01 julio 2006

Cuartos de Final Día 2

Sobre el césped no existen las portadas de los periódicos ni los vaticinios de los predicadores. Ronaldinho, la estrella más rutilante del planeta fútbol antes del inicio del torneo, inclina su cabeza -su cabeza sin sonrisa, metáfora de la triste Brasil- ante el genio futbolístico de Zinedine Zidane.
Zizou firmó un partido magistral. Jugó bajo la amenaza, o con la liberación, de saber qué podía ser su último partido. Aunque Zidane, al que la inteligencia le ha hecho el mejor, es de los que saben que cualquiera puede ser tu último partido, claro.
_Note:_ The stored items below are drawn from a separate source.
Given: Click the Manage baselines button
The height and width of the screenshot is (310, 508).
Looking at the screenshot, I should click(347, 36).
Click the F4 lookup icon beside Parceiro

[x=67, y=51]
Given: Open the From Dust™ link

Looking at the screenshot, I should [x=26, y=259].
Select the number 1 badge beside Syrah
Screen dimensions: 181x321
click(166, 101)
Zizou gobernó el encuentro con superioridad, cada vez más gigante. Zizou flotaba entre amarillos, una danza maravillosa. Un puñetazo en la mesa que le sitúa, si no lo estaba ya, a la altura de cualquiera. Y cuando digo cualquiera piensen en los más grandes. Y cuando la vida les ponga a prueba
recuerden esta noche, recuerden este partido. Recuerden a este Zidane imperial para siempre.
Zidane se nos va, dicen; burda mentira. Su fútbol trasciende de lo instantáneo, no cabe en el olvido como no cabe la amargura en un terrón de azúcar. Y sin olvido, a través de la memoria, la muerte se desvanece. Zidane y su pelota son victoria, viven, vivirán.